In order to measure the climate sensitivity of the entire agricultural sector, it is important to estimate a Ricardian model with all farms included. The climate sensitivity of irrigated farms is not the same as the climate sensitivity of rainfed farms. The climate sensitivity of rainfed farms cannot be used to predict the climate outcome of the entire agricultural system (as suggested by Schlenker et al. 2005, 2006). Irrigated farms are less temperature sensitive than rainfed farms and whether a farm is irrigated or not is climate sensitive. The analysis also suggests that the climate sensitivity of crops and livestock are different. These results for Europe are similar to results found in studies across the world (Mendelsohn and Dinar 2009).

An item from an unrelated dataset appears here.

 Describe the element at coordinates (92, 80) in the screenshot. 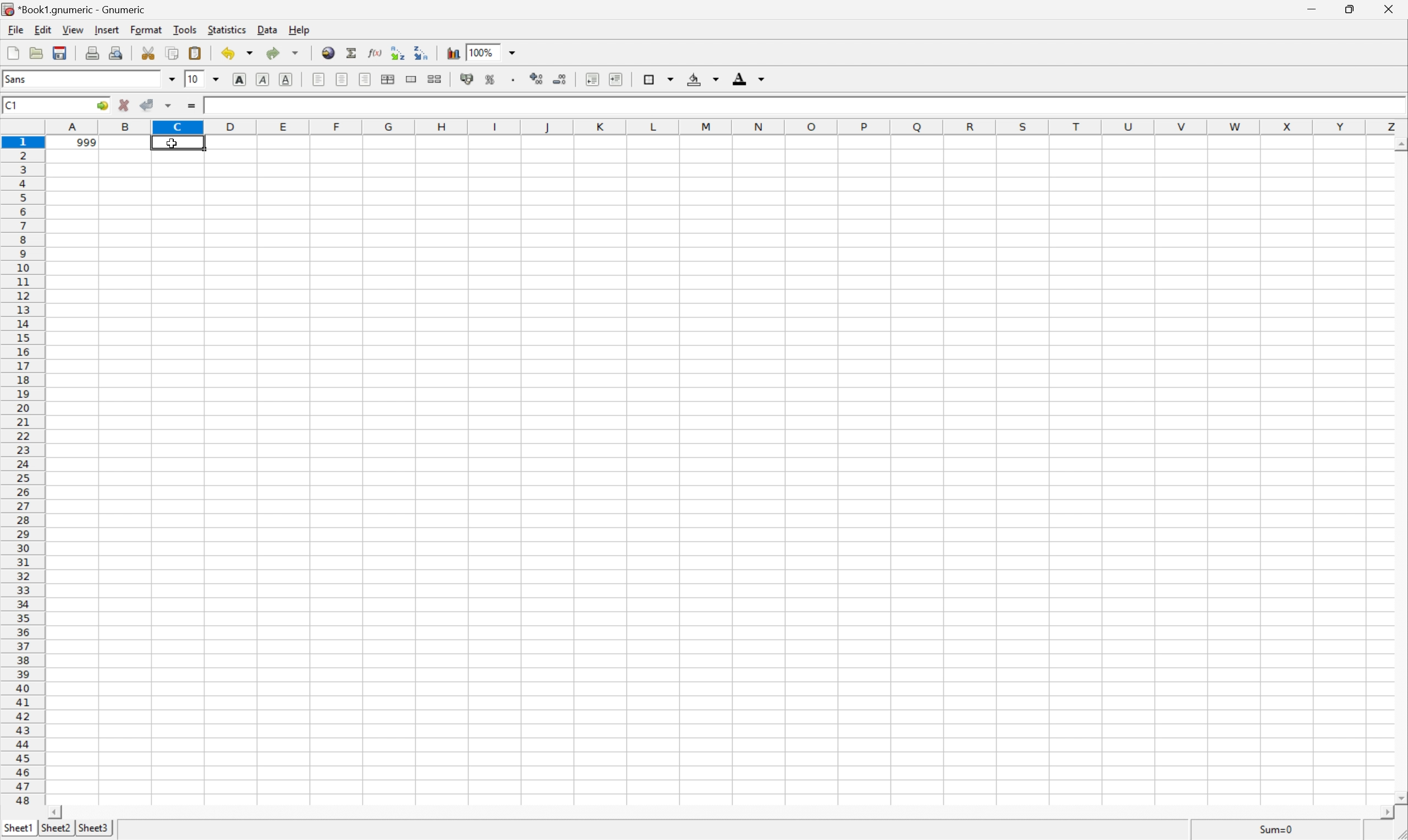

I see `font name Sans` at that location.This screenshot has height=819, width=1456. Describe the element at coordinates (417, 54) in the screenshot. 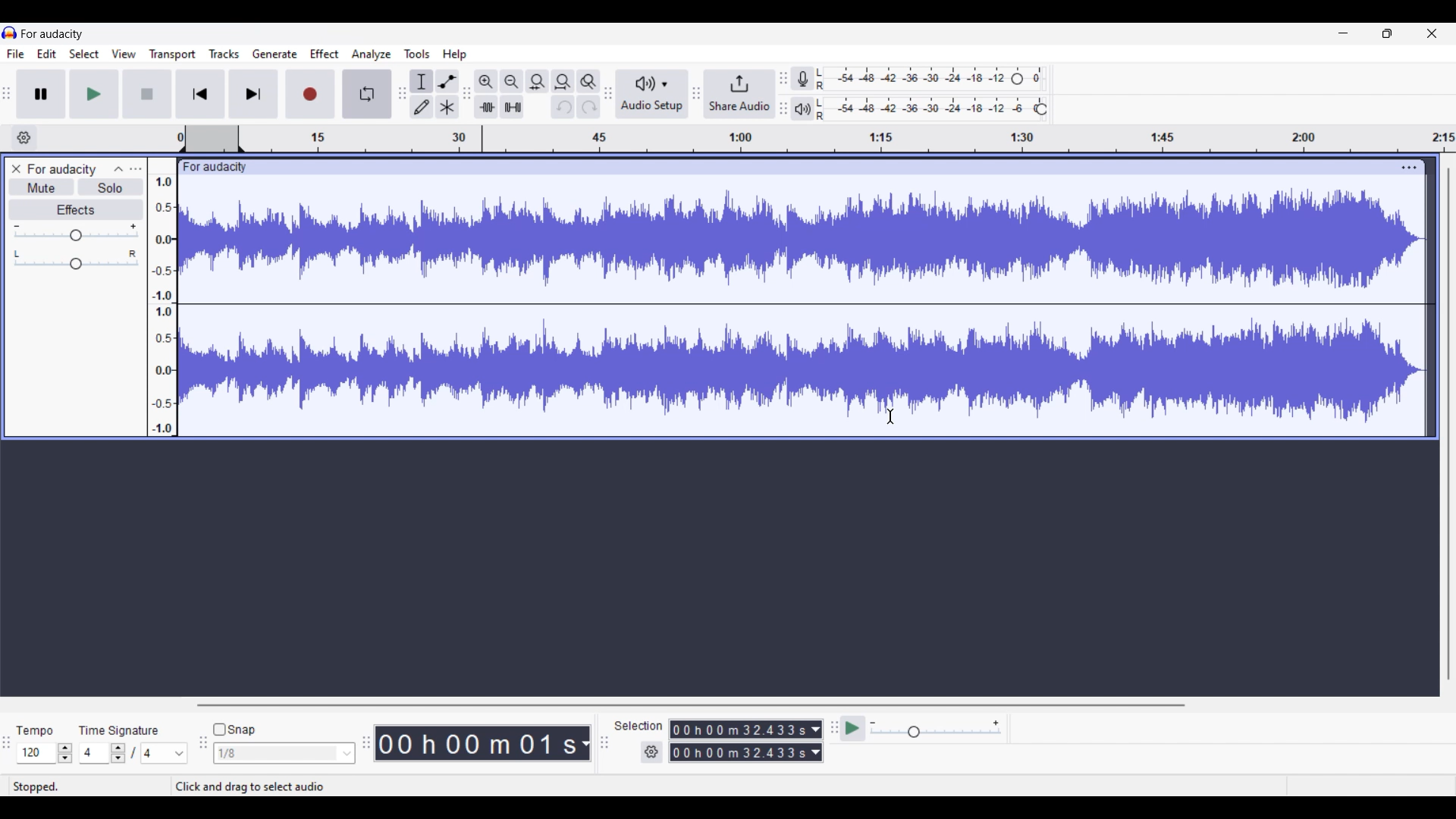

I see `Tools menu` at that location.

The climate coefficients suggest that climate has a large impact on farmland in Europe now. Further, climate change is going to have a strong influence on future farmland values in Europe. The results suggest that warmer temperature and precipitation changes by 2100 will generally be harmful to European agriculture. The impacts range from a \(+\)5 % gain with the NCAR PCM climate model, to a \(-\)16 % loss with the ECHO-G climate model, to a \(-\)32 % loss with the Hadley CM3 climate model. Including the likely benefit (30 % gain) that farmers will experience by 2100 from carbon fertilization, however, the net effect of greenhouse gases is more ambiguous and may even be beneficial

The impact of climate change is not uniform across Europe. With all three climate scenarios, the impact is more severe in southern Europe, which is harmed in all cases. In contrast, with the two milder climate scenarios, several northern European countries benefit from climate change.

We assume in this analysis that the only thing that changes over time is climate. Of course, many things may change. Prices may be very different in the future. That applies to both the prices of agricultural outputs as well as inputs. Technology and infrastructure may also change. Finally, government policies may change. This is especially important given the strong role of current EU farm policy. But this also applies to the role that government may play to develop new farm technologies, crops and breeds. The government is also responsible for managing water, which is a key input to agriculture. In several countries, the government also regulates how land can be used. Changes in government policy can therefore play a large role in helping farmers adapt to climate change. Hopefully, governments will be careful to avoid policies that actually make adapting to climate change more difficult.

There remain several promising topics for future research. It is important to understand how European farmers can best cope with future climates. Estimating how farmers have already adapted to the different current climates in Europe would provide valuable insights. It would be desirable to expand this analysis to include the new European member states of Eastern Europe. Future studies should also explore how future climates may affect water supplies and how best to cope with these changes. Finally, both the impact and adaptation research should examine a wide array of climate models and emission scenarios.